ARTICLE 

Washington Pulse  

10  1,999 

by NDIA Staff  

CROSSING FINGERS - The Ballistic Missile Defense Organization is bracing for the first flight test of the multibillion-dollar national missile defense program in the upcoming days. Officials said the technology to ram a missile with another missile does not present major problems. But the "biggest risk" in the program is the tight schedule, said a program official who briefed reporters. By Pentagon standards, this is a fast-track project. Three flight tests are scheduled for the next nine months and, the source predicted, "I bet at least one will miss. "We've never done this before," he said. "I'm trying to manage the expectations" about this test.

SECRETS AND LIES? Energy Secretary Bill Richardson said that he personally will make the decision on what information will be declassified if the case involving Wen Ho Lee-a Chinese American accused, but not charged for allegedly sharing U.S. nuclear secrets with China-goes before a grand jury. Richardson told a group of defense writers at breakfast in Washington, D.C., that he is in the process of determining what information can go public.

LET'S ALL PLAY - On tap for 2000 could be the first large-scale war-fighting tryout including all U.S. military services, according to the Air Force experimentation office, which sponsors the so-called Expeditionary Force Experiment. The EFX aims to bring about technological innovation and new war-fighting practices. Next year, the U.S. Atlantic Command, based in Norfolk, Va., is expected to host an experiment that will merge the Air Force EFX with other trials already under way by the Army, the Navy and the Marine Corps. It potentially could be as large as 8,000 participants, sources said.

AMMO FOR THE 21ST CENTURY - Late last month, the key leaders of the ammunition industrial base gathered to map out a strategy for how the United States will produce ammunition through the year 2020. Naturally, the subject of "globalization" was heavily debated, said one industry insider who participated in the meeting. The consensus among Army officials and private sector executives was that globalization "can't work for every item" in the ammunition inventory, said the source. "Every item has to be considered separately" before a decision is made on whether to produce it domestically or buy from overseas suppliers.

SHAKEUP AHEAD FOR AMC - Gen. John G. Coburn, the new commanding general (CG) of the Army Material Command, is talking about reorganizing the AMC. Coburn plans to name two three-star deputy commanding generals (DCGs), replacing the one DCG that the AMC now has. Under Coburn's plan, there would be one DCG for material readiness and another for research, development and acquisition (RDA). The current DCG, Lt. Gen. James M. Link, reportedly is in line to become the DCG for Material Readiness. The DCG for RDA has not been named, sources said. Maj. Gen. John S. Caldwell, AMC's former deputy chief of staff for RDA, has been appointed CG of the Tank-Automotive and Armament Command (TACOM). One well-informed insider speculated that this reorganization primarily aims to enhance AMC's credibility with the Office of the Assistant Secretary of the Army for Research, Development and Acquisition.

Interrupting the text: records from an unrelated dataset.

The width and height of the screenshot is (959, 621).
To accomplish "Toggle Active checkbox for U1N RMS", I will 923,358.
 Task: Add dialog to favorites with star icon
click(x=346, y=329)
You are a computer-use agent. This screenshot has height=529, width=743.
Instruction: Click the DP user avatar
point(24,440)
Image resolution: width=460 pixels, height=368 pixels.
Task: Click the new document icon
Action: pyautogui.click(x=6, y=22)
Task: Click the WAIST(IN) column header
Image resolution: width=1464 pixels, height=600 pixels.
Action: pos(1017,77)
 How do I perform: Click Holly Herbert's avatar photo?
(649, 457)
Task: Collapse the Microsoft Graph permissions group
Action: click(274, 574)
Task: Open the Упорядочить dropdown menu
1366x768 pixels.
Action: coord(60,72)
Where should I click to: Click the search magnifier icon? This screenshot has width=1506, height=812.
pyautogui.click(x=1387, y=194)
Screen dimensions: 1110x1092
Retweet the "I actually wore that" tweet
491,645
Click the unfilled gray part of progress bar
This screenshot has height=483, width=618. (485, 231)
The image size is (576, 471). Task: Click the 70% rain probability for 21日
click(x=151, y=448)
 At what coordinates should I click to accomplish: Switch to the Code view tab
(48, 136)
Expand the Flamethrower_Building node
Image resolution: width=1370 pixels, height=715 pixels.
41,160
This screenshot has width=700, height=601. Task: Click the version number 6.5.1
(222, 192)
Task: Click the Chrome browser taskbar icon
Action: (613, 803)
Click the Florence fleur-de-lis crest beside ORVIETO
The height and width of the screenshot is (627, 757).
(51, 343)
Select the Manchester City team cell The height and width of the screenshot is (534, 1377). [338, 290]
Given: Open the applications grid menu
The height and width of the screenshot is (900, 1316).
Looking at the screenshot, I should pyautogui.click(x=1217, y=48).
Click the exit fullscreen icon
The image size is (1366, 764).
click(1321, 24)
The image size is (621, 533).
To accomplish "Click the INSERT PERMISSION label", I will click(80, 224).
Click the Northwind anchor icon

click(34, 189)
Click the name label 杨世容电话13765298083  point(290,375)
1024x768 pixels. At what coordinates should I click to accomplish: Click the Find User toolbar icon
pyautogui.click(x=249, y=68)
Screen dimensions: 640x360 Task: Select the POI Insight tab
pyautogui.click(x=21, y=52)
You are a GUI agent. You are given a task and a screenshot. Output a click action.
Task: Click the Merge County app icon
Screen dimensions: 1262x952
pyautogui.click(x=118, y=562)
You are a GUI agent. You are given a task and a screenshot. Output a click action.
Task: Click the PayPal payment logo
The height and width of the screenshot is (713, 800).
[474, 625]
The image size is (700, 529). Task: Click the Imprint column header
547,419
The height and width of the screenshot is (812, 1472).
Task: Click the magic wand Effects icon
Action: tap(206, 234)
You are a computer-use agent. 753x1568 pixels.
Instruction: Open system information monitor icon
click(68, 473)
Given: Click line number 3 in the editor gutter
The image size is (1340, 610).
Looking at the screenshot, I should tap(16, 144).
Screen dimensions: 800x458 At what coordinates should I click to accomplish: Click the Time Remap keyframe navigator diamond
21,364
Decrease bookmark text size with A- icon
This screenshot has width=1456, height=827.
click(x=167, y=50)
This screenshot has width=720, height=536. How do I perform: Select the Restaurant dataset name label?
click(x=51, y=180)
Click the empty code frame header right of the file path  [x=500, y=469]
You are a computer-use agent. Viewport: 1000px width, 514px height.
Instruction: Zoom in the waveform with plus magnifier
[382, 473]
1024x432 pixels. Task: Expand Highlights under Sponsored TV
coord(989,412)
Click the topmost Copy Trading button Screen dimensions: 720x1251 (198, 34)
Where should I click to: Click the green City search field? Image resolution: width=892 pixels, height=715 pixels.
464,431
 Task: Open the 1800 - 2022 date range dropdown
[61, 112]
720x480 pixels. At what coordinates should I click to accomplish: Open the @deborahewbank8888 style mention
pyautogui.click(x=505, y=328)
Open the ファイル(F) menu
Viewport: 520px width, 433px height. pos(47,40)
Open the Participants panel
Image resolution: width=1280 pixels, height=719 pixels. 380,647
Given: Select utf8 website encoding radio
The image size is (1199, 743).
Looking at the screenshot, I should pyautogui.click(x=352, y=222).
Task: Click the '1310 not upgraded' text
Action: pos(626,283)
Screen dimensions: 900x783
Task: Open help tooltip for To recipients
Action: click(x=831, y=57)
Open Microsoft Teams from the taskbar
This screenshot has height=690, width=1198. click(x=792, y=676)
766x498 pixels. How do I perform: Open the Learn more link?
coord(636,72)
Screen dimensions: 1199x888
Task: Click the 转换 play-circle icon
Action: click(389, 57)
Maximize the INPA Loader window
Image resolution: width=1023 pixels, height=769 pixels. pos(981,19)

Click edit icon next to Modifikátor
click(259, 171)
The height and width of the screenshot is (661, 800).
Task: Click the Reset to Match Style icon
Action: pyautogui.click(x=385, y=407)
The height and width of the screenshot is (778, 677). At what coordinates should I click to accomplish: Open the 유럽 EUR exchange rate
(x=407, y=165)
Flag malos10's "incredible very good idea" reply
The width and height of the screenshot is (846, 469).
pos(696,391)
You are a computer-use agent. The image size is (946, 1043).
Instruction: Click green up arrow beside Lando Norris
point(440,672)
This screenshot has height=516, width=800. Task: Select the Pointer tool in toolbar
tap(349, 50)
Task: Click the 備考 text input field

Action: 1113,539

EUROPEAN DEFENSE - In the aftermath of the NATO war against Yugoslavia, there has been a lot of the talk about the need for Europe to strengthen its own defense capability. But retired Adm. Leighton Smith, former U.S. Navy commander in Europe, doesn't expect to see much action. "I don't think the Europeans can do much more than they are already doing, given their current defense postures," he told a seminar in Washington, D.C. "If you think we're gearing down, you ought to see what the Europeans are doing."

FIGHT FOR AN IDEA? Deputy Defense Secretary John Hamre was startled, he said recently, by the uniformity of post-action assessments of the Kosovo air war by the governments of the North Atlantic Treaty Organization. He told a seminar at the University of Chicago. "They all said it exactly the same way: this is the first time in history that we went to war for an idea ... In other words, it is not noble to go to war for national interest any longer; you have to have a superceding human rights agenda to justify military action."

SERBIAN CHEMICAL AGENTS - A United Nations toxicologist reports increasing evidence of Serbian use of chemical agents against the Kosovo Liberation Army (KLA) and ethnic Albanians in the province. The U.S. Defense Department won't comment on the report, but a department spokesman notes that there were similar, unconfirmed reports earlier from the KLA, refugees and doctors from relief agencies on the scene.

UNEXPECTED RECOVERY - There has been one unexpected result of improved relations between the United States and Albania-the country that served as a key base of allied operations against Yugoslavia, according to a new report by the Central Intelligence Agency (CIA). A search and recovery team recovered the remains of a U.S. airman who had been shot down over Albania during World War II after a raid on Ploesti, Romania. Such recoveries had not been possible during Albania's communist era.